Tribuna do Leitor

E lá se foi parte de nossa história natural

J. Misael Ferreira do Vale
| Tempo de leitura: 2 min

Por meio da televisão, em tempo real, chegou a notícia: inaugurado há 200 anos, no tempo de D. João VI, o prédio do Museu Nacional do Rio virou brasa, queimado. Pouco restou do antigo centro de ciência natural muito visitado. O desrespeito para com a cultura histórica do país, de antemão, reduziu a pouca tradição de cuidados com a preservação do passado histórico vivido de nossa identidade como nação.

Sobrou do incêndio, à primeira vista, apenas o meteorito, dito de Bendegó, achado em 1784, em Monte Santo, sito no sertão da Bahia e em 1888, em boa hora, recolhido pelo Museu Nacional como o maior já encontrado no país.

Oriundo do sistema solar, com peso além de cinco toneladas e mais de 4 bilhões de anos, afirma-se que foram formadas nada menos do que doze juntas de boi para ser carregado do sertão ao porto baiano até ser posto, após, no Museu do Rio.

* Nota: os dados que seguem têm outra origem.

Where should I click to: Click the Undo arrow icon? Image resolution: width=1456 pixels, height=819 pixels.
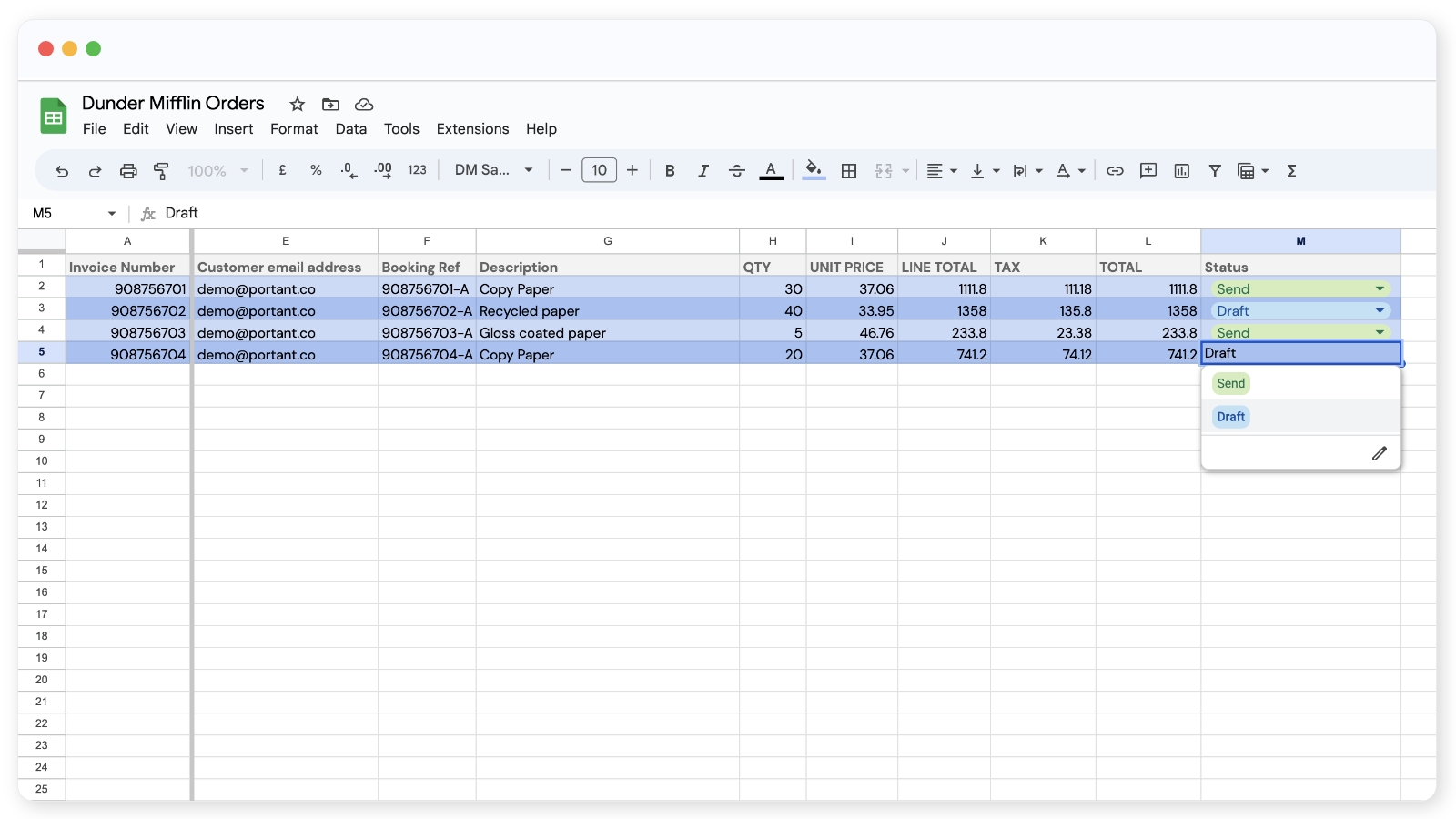62,171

A arqueologia nacional sentirá a falta do esqueleto queimado de Luzia, com a idade de 12 mil anos, achado em Lagoa Santa. É considerado o maior tesouro arqueológico então revelado de uma das primeiras habitantes do povoamento no Brasil. Lamenta-se a perda da primeira réplica montada de gigante, dinossauro herbívoro de 9 toneladas e 13 metros de comprimento que viveu há cerca de 80 milhões de anos no Triângulo Mineiro. Mas é de entristecer saber que o grande prédio monumento foi doação de particular ao príncipe regente vindo de Portugal, em 1808, ano da chegada da família real ao antigo Rio de Janeiro.

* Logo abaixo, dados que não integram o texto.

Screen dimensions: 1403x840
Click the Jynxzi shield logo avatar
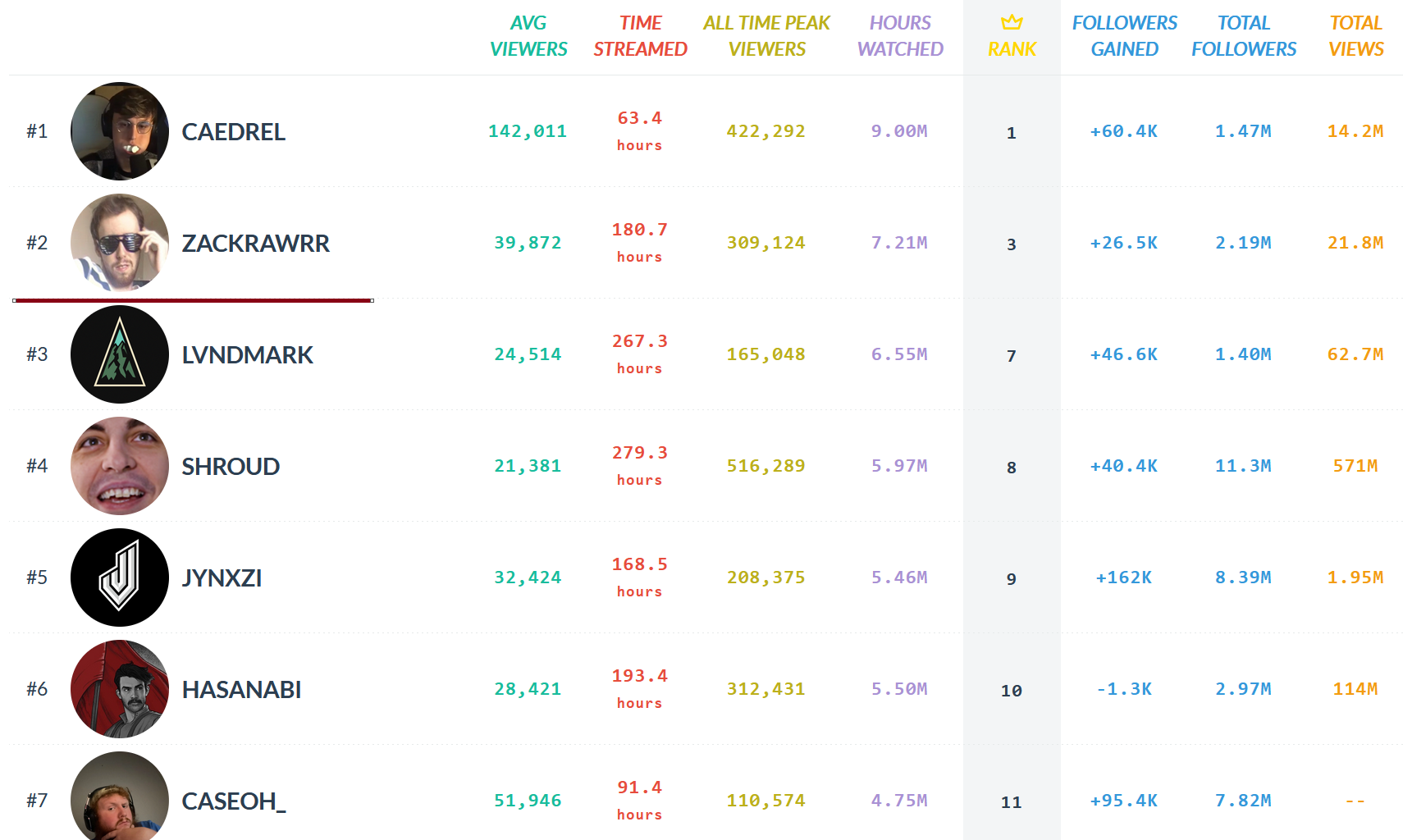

D. Pedro I e D. Pedro II também moraram no Paço de São Cristóvão.

Com o fim do Império e exílio da família real para a França, o palácio passou para a República recém-proclamada, em 1889, quando então o Museu Nacional, em 1892, passou para a famosa e histórica mansão.

Triste história de um monumento cultural histórico perdido pela nação.